[Saved data entries]
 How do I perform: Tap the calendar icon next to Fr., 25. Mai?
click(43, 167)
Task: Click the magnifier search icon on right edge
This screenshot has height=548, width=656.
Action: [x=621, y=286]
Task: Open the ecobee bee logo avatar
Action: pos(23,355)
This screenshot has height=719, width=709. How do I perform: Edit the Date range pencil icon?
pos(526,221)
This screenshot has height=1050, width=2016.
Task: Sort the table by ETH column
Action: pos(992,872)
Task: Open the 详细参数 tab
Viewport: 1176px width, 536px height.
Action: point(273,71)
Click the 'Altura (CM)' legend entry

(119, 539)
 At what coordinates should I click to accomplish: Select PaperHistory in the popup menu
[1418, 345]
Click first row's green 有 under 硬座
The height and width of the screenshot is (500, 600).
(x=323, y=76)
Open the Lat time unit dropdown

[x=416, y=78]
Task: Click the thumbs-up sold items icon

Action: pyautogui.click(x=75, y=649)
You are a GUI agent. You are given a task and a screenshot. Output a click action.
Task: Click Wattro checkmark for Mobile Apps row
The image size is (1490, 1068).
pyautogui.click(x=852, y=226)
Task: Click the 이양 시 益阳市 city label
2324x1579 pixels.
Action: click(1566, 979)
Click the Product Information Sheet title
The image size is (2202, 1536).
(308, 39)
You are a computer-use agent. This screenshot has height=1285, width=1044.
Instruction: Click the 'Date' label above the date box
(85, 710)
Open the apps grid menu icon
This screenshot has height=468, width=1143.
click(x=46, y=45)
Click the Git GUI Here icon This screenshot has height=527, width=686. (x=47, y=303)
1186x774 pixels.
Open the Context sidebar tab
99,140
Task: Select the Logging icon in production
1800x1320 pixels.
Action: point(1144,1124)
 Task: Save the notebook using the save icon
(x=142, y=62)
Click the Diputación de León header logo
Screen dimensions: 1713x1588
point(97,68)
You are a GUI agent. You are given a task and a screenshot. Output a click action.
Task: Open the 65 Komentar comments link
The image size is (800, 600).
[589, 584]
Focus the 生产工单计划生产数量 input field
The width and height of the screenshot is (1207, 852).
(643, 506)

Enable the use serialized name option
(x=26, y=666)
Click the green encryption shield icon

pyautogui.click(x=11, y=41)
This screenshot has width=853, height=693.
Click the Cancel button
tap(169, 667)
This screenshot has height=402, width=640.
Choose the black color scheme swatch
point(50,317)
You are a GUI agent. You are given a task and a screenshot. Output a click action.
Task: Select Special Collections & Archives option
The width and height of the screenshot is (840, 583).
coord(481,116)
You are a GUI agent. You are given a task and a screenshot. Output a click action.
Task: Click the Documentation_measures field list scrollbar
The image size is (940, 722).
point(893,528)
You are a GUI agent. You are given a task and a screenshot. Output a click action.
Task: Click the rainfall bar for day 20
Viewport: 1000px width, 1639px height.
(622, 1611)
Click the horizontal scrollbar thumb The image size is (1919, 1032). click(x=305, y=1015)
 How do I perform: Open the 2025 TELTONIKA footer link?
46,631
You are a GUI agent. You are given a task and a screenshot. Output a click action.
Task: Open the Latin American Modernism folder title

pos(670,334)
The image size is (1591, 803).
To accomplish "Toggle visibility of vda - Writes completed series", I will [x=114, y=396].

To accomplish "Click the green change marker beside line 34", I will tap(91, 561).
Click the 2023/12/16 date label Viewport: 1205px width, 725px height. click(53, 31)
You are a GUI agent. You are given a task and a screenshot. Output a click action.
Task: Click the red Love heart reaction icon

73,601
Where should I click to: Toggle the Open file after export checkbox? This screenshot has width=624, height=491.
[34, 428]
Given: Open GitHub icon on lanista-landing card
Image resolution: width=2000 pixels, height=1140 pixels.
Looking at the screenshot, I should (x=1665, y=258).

= YOUR ASSIGNMENT =
Copy the data exactly as it was presented.

= ANSWER SPACE =
 How do I perform: Tap the calendar icon next to Fr., 25. Mai?
click(43, 167)
Task: Click the magnifier search icon on right edge
This screenshot has height=548, width=656.
Action: [x=621, y=286]
Task: Open the ecobee bee logo avatar
Action: pos(23,355)
This screenshot has height=719, width=709. How do I perform: Edit the Date range pencil icon?
pos(526,221)
This screenshot has height=1050, width=2016.
Task: Sort the table by ETH column
Action: pos(992,872)
Task: Open the 详细参数 tab
Viewport: 1176px width, 536px height.
Action: point(273,71)
Click the 'Altura (CM)' legend entry

(119, 539)
 At what coordinates should I click to accomplish: Select PaperHistory in the popup menu
[1418, 345]
Click first row's green 有 under 硬座
The height and width of the screenshot is (500, 600).
(x=323, y=76)
Open the Lat time unit dropdown

[x=416, y=78]
Task: Click the thumbs-up sold items icon

Action: pyautogui.click(x=75, y=649)
You are a GUI agent. You are given a task and a screenshot. Output a click action.
Task: Click Wattro checkmark for Mobile Apps row
The image size is (1490, 1068).
pyautogui.click(x=852, y=226)
Task: Click the 이양 시 益阳市 city label
2324x1579 pixels.
Action: click(1566, 979)
Click the Product Information Sheet title
The image size is (2202, 1536).
(308, 39)
You are a computer-use agent. This screenshot has height=1285, width=1044.
Instruction: Click the 'Date' label above the date box
(85, 710)
Open the apps grid menu icon
This screenshot has height=468, width=1143.
click(x=46, y=45)
Click the Git GUI Here icon This screenshot has height=527, width=686. (x=47, y=303)
1186x774 pixels.
Open the Context sidebar tab
99,140
Task: Select the Logging icon in production
1800x1320 pixels.
Action: point(1144,1124)
 Task: Save the notebook using the save icon
(x=142, y=62)
Click the Diputación de León header logo
Screen dimensions: 1713x1588
point(97,68)
You are a GUI agent. You are given a task and a screenshot. Output a click action.
Task: Open the 65 Komentar comments link
The image size is (800, 600).
[589, 584]
Focus the 生产工单计划生产数量 input field
The width and height of the screenshot is (1207, 852).
(643, 506)

Enable the use serialized name option
(x=26, y=666)
Click the green encryption shield icon

pyautogui.click(x=11, y=41)
This screenshot has width=853, height=693.
Click the Cancel button
tap(169, 667)
This screenshot has height=402, width=640.
Choose the black color scheme swatch
point(50,317)
You are a GUI agent. You are given a task and a screenshot. Output a click action.
Task: Select Special Collections & Archives option
The width and height of the screenshot is (840, 583).
coord(481,116)
You are a GUI agent. You are given a task and a screenshot. Output a click action.
Task: Click the Documentation_measures field list scrollbar
The image size is (940, 722).
point(893,528)
You are a GUI agent. You are given a task and a screenshot. Output a click action.
Task: Click the rainfall bar for day 20
Viewport: 1000px width, 1639px height.
(622, 1611)
Click the horizontal scrollbar thumb The image size is (1919, 1032). click(x=305, y=1015)
 How do I perform: Open the 2025 TELTONIKA footer link?
46,631
You are a GUI agent. You are given a task and a screenshot. Output a click action.
Task: Open the Latin American Modernism folder title

pos(670,334)
The image size is (1591, 803).
To accomplish "Toggle visibility of vda - Writes completed series", I will [x=114, y=396].

To accomplish "Click the green change marker beside line 34", I will tap(91, 561).
Click the 2023/12/16 date label Viewport: 1205px width, 725px height. click(53, 31)
You are a GUI agent. You are given a task and a screenshot. Output a click action.
Task: Click the red Love heart reaction icon

73,601
Where should I click to: Toggle the Open file after export checkbox? This screenshot has width=624, height=491.
[34, 428]
Given: Open GitHub icon on lanista-landing card
Image resolution: width=2000 pixels, height=1140 pixels.
Looking at the screenshot, I should (x=1665, y=258).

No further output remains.